> JOB:
Output all of the material below verbatim, line for line, with nothing added, dropped or changed.

> PROVIDED RECORDS:
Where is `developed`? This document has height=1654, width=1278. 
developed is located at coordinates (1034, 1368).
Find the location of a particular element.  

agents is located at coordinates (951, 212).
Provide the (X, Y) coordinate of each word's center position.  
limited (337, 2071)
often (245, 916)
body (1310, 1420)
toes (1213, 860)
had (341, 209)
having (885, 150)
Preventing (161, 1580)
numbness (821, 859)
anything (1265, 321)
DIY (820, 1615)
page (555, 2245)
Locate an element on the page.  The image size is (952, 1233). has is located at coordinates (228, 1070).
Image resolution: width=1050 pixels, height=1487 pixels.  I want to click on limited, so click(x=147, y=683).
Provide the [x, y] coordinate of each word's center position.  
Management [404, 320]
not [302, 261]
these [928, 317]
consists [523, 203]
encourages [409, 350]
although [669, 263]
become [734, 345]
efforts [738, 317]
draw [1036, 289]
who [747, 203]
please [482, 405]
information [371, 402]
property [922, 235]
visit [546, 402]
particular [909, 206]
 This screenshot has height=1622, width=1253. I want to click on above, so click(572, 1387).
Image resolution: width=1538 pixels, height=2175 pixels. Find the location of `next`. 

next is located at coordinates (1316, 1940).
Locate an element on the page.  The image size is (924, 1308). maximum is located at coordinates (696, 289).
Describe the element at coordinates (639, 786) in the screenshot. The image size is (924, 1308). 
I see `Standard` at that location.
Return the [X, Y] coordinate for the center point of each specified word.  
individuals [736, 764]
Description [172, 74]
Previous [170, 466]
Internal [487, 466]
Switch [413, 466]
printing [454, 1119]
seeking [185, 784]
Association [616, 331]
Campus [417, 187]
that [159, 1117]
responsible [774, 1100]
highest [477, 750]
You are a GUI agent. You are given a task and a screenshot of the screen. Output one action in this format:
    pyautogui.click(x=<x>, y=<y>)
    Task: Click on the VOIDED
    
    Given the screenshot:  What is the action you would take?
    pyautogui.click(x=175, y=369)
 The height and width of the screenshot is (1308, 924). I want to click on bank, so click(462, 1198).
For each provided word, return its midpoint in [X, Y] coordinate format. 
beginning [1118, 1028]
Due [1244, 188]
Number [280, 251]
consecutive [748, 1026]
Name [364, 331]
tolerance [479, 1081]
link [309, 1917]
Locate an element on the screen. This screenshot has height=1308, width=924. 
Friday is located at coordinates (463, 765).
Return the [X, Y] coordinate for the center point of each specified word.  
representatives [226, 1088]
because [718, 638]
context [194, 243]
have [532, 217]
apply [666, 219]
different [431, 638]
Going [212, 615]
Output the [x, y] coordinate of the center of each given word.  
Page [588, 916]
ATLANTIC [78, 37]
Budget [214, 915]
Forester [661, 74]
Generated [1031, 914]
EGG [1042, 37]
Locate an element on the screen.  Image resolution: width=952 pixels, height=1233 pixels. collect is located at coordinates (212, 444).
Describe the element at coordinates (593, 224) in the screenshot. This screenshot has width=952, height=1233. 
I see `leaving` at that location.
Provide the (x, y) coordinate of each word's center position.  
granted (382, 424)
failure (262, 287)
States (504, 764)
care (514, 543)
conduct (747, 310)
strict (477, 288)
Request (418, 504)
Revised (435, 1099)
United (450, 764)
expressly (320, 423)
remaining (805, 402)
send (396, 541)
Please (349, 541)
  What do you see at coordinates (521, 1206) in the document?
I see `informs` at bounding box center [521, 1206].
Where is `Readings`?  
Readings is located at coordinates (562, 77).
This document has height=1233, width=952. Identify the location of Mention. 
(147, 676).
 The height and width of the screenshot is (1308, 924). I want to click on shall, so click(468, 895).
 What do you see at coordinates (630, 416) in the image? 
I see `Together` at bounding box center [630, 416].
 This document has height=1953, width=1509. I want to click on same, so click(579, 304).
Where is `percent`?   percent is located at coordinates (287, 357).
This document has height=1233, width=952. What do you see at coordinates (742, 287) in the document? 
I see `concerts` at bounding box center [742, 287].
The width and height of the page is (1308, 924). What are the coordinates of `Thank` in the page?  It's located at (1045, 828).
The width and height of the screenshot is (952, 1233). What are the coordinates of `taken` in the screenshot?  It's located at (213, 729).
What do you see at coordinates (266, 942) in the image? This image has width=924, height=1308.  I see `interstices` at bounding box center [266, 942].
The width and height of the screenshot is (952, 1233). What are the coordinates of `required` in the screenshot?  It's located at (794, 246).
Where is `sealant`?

> ANSWER TO THE EXERCISE:
Where is `developed`? This document has height=1654, width=1278. 
developed is located at coordinates (1034, 1368).
Find the location of a particular element.  

agents is located at coordinates (951, 212).
Provide the (X, Y) coordinate of each word's center position.  
limited (337, 2071)
often (245, 916)
body (1310, 1420)
toes (1213, 860)
had (341, 209)
having (885, 150)
Preventing (161, 1580)
numbness (821, 859)
anything (1265, 321)
DIY (820, 1615)
page (555, 2245)
Locate an element on the page.  The image size is (952, 1233). has is located at coordinates (228, 1070).
Image resolution: width=1050 pixels, height=1487 pixels.  I want to click on limited, so click(x=147, y=683).
Provide the [x, y] coordinate of each word's center position.  
Management [404, 320]
not [302, 261]
these [928, 317]
consists [523, 203]
encourages [409, 350]
although [669, 263]
become [734, 345]
efforts [738, 317]
draw [1036, 289]
who [747, 203]
please [482, 405]
information [371, 402]
property [922, 235]
visit [546, 402]
particular [909, 206]
 This screenshot has height=1622, width=1253. I want to click on above, so click(572, 1387).
Image resolution: width=1538 pixels, height=2175 pixels. Find the location of `next`. 

next is located at coordinates (1316, 1940).
Locate an element on the page.  The image size is (924, 1308). maximum is located at coordinates (696, 289).
Describe the element at coordinates (639, 786) in the screenshot. The image size is (924, 1308). 
I see `Standard` at that location.
Return the [X, Y] coordinate for the center point of each specified word.  
individuals [736, 764]
Description [172, 74]
Previous [170, 466]
Internal [487, 466]
Switch [413, 466]
printing [454, 1119]
seeking [185, 784]
Association [616, 331]
Campus [417, 187]
that [159, 1117]
responsible [774, 1100]
highest [477, 750]
You are a GUI agent. You are given a task and a screenshot of the screen. Output one action in this format:
    pyautogui.click(x=<x>, y=<y>)
    Task: Click on the VOIDED
    
    Given the screenshot:  What is the action you would take?
    pyautogui.click(x=175, y=369)
 The height and width of the screenshot is (1308, 924). I want to click on bank, so click(462, 1198).
For each provided word, return its midpoint in [X, Y] coordinate format. 
beginning [1118, 1028]
Due [1244, 188]
Number [280, 251]
consecutive [748, 1026]
Name [364, 331]
tolerance [479, 1081]
link [309, 1917]
Locate an element on the screen. This screenshot has height=1308, width=924. 
Friday is located at coordinates (463, 765).
Return the [X, Y] coordinate for the center point of each specified word.  
representatives [226, 1088]
because [718, 638]
context [194, 243]
have [532, 217]
apply [666, 219]
different [431, 638]
Going [212, 615]
Output the [x, y] coordinate of the center of each given word.  
Page [588, 916]
ATLANTIC [78, 37]
Budget [214, 915]
Forester [661, 74]
Generated [1031, 914]
EGG [1042, 37]
Locate an element on the screen.  Image resolution: width=952 pixels, height=1233 pixels. collect is located at coordinates (212, 444).
Describe the element at coordinates (593, 224) in the screenshot. This screenshot has width=952, height=1233. 
I see `leaving` at that location.
Provide the (x, y) coordinate of each word's center position.  
granted (382, 424)
failure (262, 287)
States (504, 764)
care (514, 543)
conduct (747, 310)
strict (477, 288)
Request (418, 504)
Revised (435, 1099)
United (450, 764)
expressly (320, 423)
remaining (805, 402)
send (396, 541)
Please (349, 541)
  What do you see at coordinates (521, 1206) in the document?
I see `informs` at bounding box center [521, 1206].
Where is `Readings`?  
Readings is located at coordinates (562, 77).
This document has height=1233, width=952. Identify the location of Mention. 
(147, 676).
 The height and width of the screenshot is (1308, 924). I want to click on shall, so click(468, 895).
 What do you see at coordinates (630, 416) in the image? 
I see `Together` at bounding box center [630, 416].
 This document has height=1953, width=1509. I want to click on same, so click(579, 304).
Where is `percent`?   percent is located at coordinates (287, 357).
This document has height=1233, width=952. What do you see at coordinates (742, 287) in the document? 
I see `concerts` at bounding box center [742, 287].
The width and height of the page is (1308, 924). What are the coordinates of `Thank` in the page?  It's located at (1045, 828).
The width and height of the screenshot is (952, 1233). What are the coordinates of `taken` in the screenshot?  It's located at (213, 729).
What do you see at coordinates (266, 942) in the image? This image has width=924, height=1308.  I see `interstices` at bounding box center [266, 942].
The width and height of the screenshot is (952, 1233). What are the coordinates of `required` in the screenshot?  It's located at (794, 246).
Where is `sealant`?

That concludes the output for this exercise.